■ Exercise inputs
● ● ● ● ●

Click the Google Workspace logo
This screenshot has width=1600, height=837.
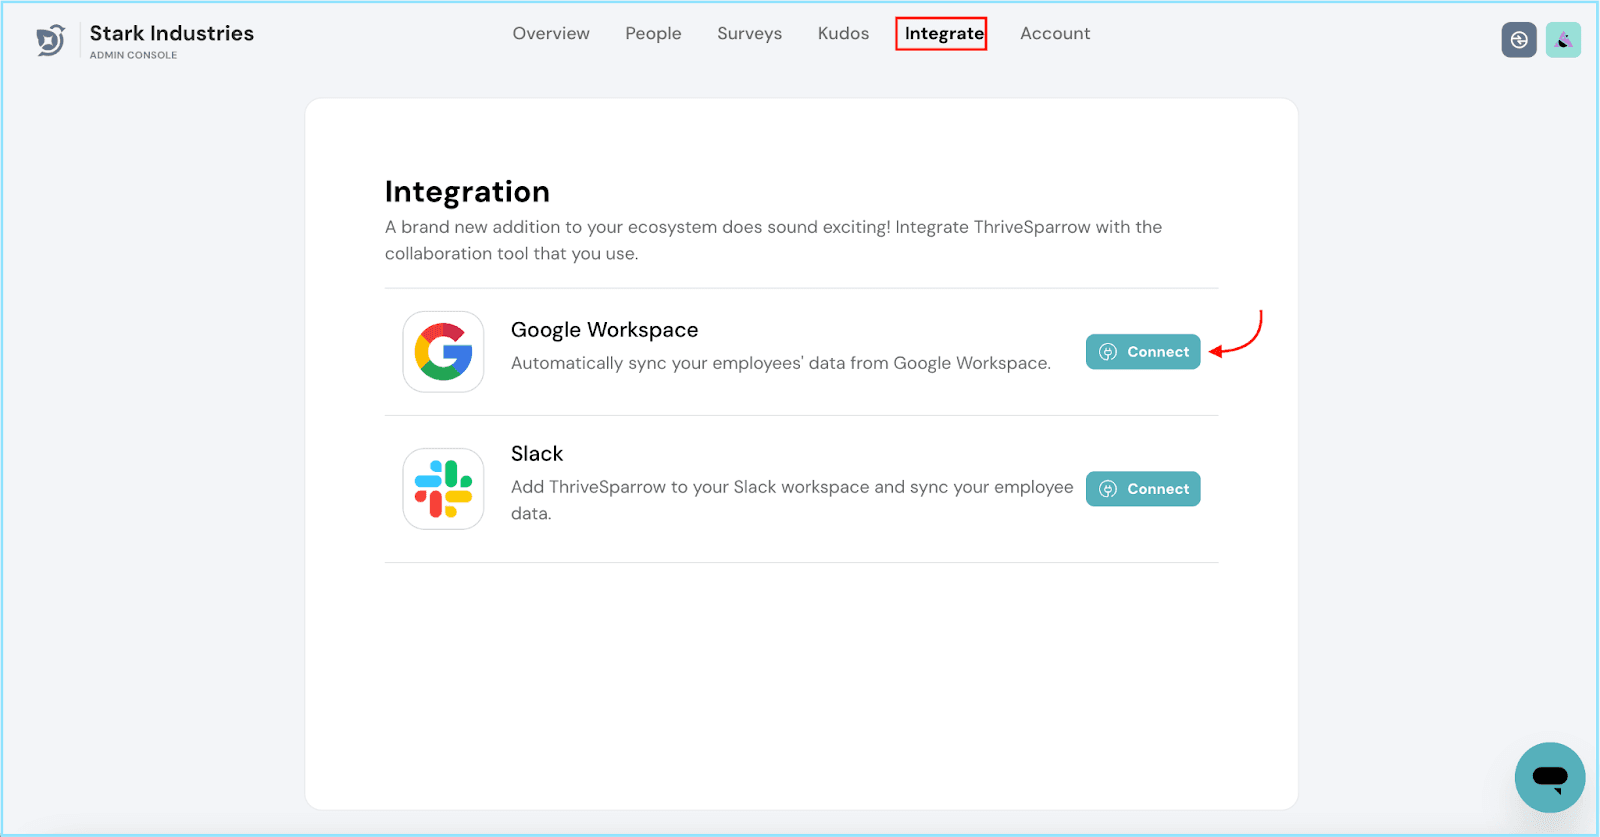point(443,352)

● ● ● ● ●

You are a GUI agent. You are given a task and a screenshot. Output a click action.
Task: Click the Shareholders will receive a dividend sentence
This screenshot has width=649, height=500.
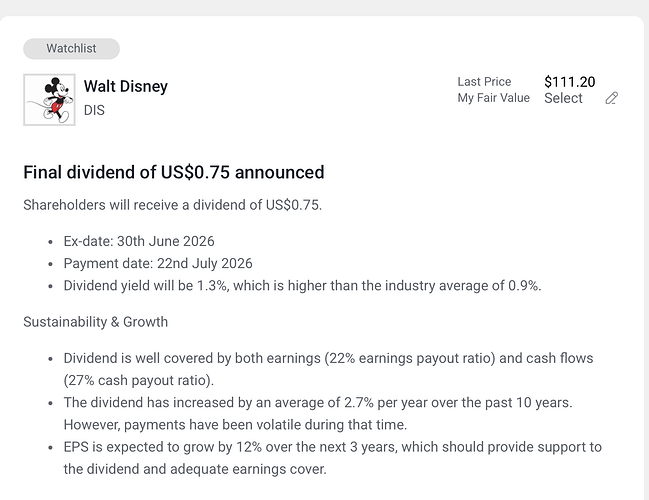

● ● ● ● ●

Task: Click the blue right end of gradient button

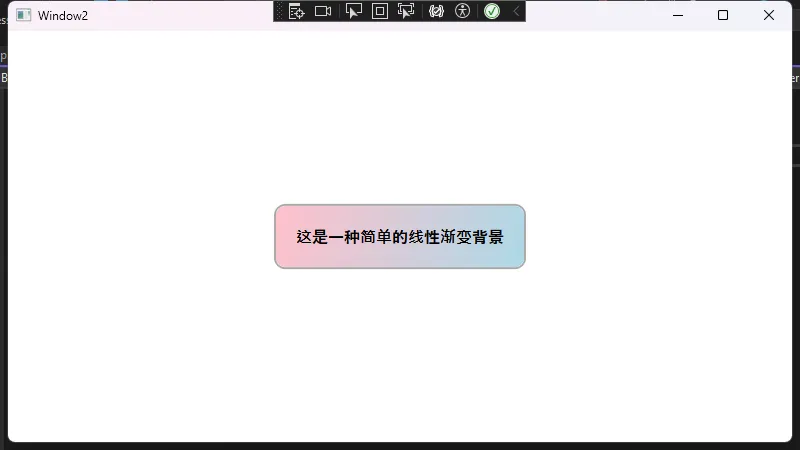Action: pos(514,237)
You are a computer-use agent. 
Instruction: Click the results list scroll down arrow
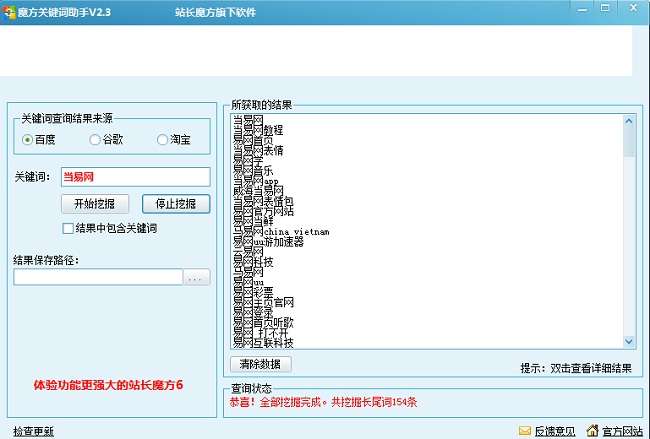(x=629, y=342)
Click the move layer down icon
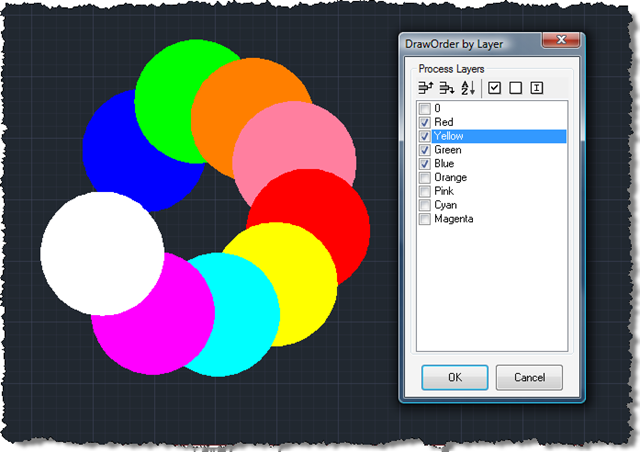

● ● ● ● ●

■ Exercise
Copy out each line of the data in which the word "agent" appears.

■ Task solution
You are a GUI agent. You are given a task and a screenshot. Output a click action.
You are a computer-use agent. 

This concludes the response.